__Extrait du document__:
....................

L’affaire Uber ou la fin de la Sécu !
L’affaire Uber n’a pas dérogé à la règle. Elle a fait la une de
l’actualité pendant un jour, et puis elle a disparu. C’est dommage, car
elle aurait pu donner l’occasion au peuple de s’informer des réformes en
cours et des raisons pour lesquelles on a tant de mal à les mener à
bien.
Il a été reproché à M. Macron d’avoir favorisé l’implantation en
France de la société de taxis Uber à l’époque où il était ministre des
finances, sous la présidence de M. Hollande. Face à la tempête
médiatique, M. Macron a crânement revendiqué son action, assurant même
qu’il la referait si c’était nécessaire.
Mais l’opinion publique n’en est pas plus avancée. Bah, pense-t-elle,
c’est une affaire de taxis, pas de quoi s’énerver au-delà du temps
habituel. Bien entendu, il ne s’est pas trouvé un seul journaliste pour
éclairer l’opinion sur le véritable enjeu de cette affaire. Or il était
essentiel.

....................

[Enregistrements sources]
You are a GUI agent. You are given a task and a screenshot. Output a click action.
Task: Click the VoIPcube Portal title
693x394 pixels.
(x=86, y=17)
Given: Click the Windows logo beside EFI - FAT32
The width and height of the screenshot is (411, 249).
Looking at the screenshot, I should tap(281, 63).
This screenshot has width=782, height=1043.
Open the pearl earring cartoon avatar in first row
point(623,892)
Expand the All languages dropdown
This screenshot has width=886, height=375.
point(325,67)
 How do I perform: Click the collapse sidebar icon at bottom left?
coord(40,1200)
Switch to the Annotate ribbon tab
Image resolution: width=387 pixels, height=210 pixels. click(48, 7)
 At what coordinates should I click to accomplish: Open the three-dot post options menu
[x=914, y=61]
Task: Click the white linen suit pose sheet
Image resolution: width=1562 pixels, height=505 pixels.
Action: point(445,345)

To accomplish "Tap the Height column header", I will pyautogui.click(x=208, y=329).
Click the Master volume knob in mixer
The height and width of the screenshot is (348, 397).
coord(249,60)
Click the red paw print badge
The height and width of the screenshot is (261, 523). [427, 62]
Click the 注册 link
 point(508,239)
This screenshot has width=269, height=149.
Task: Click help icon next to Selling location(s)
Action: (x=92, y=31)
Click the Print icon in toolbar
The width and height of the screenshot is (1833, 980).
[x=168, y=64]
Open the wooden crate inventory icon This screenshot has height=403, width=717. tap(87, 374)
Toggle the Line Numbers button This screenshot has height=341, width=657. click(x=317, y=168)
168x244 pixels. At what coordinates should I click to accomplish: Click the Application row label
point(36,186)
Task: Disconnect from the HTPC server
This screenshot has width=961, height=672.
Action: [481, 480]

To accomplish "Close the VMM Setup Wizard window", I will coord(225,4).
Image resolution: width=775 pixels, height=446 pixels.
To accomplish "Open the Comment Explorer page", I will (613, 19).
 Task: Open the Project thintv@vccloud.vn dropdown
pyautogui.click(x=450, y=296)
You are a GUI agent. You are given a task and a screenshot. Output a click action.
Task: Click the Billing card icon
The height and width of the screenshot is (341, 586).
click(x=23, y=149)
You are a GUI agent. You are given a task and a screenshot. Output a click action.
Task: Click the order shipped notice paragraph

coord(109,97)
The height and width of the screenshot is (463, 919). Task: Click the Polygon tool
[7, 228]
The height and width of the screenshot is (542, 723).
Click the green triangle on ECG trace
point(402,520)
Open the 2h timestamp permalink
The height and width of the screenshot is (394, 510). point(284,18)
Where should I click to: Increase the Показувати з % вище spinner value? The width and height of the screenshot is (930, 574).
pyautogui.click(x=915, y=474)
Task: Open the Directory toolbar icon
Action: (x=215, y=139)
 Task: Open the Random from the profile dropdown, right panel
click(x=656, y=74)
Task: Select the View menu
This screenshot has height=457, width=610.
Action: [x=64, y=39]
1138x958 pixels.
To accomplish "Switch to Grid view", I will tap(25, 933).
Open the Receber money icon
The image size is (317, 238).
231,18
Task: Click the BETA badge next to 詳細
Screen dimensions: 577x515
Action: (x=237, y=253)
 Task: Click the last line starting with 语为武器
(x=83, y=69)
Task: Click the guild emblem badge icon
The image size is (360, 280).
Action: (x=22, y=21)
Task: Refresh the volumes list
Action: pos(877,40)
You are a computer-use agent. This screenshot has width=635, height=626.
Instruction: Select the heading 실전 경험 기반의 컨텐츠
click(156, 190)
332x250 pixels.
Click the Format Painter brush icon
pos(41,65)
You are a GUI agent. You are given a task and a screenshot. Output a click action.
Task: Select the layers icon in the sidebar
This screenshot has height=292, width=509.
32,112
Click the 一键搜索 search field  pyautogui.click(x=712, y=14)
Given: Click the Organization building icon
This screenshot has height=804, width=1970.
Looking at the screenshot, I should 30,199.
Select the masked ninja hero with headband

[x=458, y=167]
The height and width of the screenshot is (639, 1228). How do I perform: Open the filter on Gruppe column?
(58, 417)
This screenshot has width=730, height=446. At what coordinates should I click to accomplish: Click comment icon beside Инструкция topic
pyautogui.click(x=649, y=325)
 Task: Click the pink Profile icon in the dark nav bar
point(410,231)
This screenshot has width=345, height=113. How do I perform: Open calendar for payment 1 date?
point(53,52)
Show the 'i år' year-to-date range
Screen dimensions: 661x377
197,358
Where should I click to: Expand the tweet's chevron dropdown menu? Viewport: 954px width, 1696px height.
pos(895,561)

....................

__Objectif__:
Selon le texte sur l'affaire Uber, pourquoi est-il dommage que cette affaire ait disparu de l'actualité au bout d'un jour ?

__Corrigé__:
Parce qu'elle aurait pu donner au peuple l'occasion de s'informer des réformes en cours et des raisons pour lesquelles on a tant de mal à les mener à bien.